A Comissão Independente para o Estudo dos Abusos Sexuais de Crianças na Igreja Católica apresentou, esta segunda-feira, o relatório final. No auditório da Fundação Calouste Gulbenkian, a equipa liderada pelo pedopsiquiatra Pedro Strecht, divulgou que, com base na amostra recebida, estima-se que tenha havido, pelo menos, 4815 vítimas de abusos na Igreja entre 1950 e 2022. Ainda assim, este número foi calculado pelo “mínimo”, admitiu Strecht.
Foram validados pela comissão 512 testemunhos, num universo de 564 denúncias recebidas.
Segundo os dados apurados, a maioria das vítimas pertencem ao sexo masculino (52%), mas o número de vítimas do sexo feminino é também definido como “importante” (47%). A idade média do início dos abusos foi de 11,2 anos. Feito o retrato das vítimas, a comissão revelou que a idade média atual das vítimas é 52 anos.
Os cinco distritos com mais casos foram Lisboa, Porto, Braga, Santarém e Leiria, embora os responsáveis pelo relatório admitam que existem “verdadeiras zonas negras” no País, dando como exemplos “certos seminários ou instituições religiosas” – 77% dos agressores eram padres.

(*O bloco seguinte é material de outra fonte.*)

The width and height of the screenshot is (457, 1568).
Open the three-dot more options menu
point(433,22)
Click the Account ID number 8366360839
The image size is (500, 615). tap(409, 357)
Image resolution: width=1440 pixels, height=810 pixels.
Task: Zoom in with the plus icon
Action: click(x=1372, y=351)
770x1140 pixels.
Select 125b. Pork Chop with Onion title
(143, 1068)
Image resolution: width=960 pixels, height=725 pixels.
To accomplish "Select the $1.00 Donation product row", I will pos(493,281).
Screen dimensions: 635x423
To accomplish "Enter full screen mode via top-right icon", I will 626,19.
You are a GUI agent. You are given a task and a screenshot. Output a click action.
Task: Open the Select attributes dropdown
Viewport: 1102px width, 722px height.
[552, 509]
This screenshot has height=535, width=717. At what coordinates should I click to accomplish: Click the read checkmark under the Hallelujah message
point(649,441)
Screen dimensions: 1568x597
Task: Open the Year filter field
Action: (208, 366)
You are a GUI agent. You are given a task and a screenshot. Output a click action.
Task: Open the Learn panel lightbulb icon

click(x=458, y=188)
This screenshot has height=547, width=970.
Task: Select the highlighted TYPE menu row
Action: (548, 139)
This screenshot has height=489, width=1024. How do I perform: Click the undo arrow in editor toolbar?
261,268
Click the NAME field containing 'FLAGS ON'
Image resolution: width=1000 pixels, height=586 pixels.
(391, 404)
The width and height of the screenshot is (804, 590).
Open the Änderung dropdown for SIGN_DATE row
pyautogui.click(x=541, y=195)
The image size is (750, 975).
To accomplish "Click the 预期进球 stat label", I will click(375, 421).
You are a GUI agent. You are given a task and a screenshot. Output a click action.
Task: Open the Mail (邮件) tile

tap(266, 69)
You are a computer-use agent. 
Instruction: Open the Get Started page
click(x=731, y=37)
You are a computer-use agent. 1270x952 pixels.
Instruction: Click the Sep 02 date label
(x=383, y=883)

A socióloga Ana Nunes de Almeida, um dos membros da Comissão Independente, salientou a grande participação das mulheres denunciantes, comparativamente com investigações noutros países.
Apesar da dimensão destes crimes, foram enviados apenas 25 casos para o Ministério Público, o que segundo Laborinho Lúcio, ex-ministro da Justiça e membro da comissão, são “números equivalentes aos dos outros países”. A Comissão Independente vai sinalizar a necessidade de alteração ao número 5 do artigo 118 do Código Penal, não se tratando de uma recomendação do agravamento de penas, mas, antes, para que quer o Governo, quer a Assembleia da República ponderem um aumento da prescrição para 30 anos (em Espanha, por exemplo é 35 anos), explicou Laborinho Lúcio.
A comissão anunciou, também, que se prepara para apresentar ao MP e à Igreja uma lista de abusadores que continuam no ativo.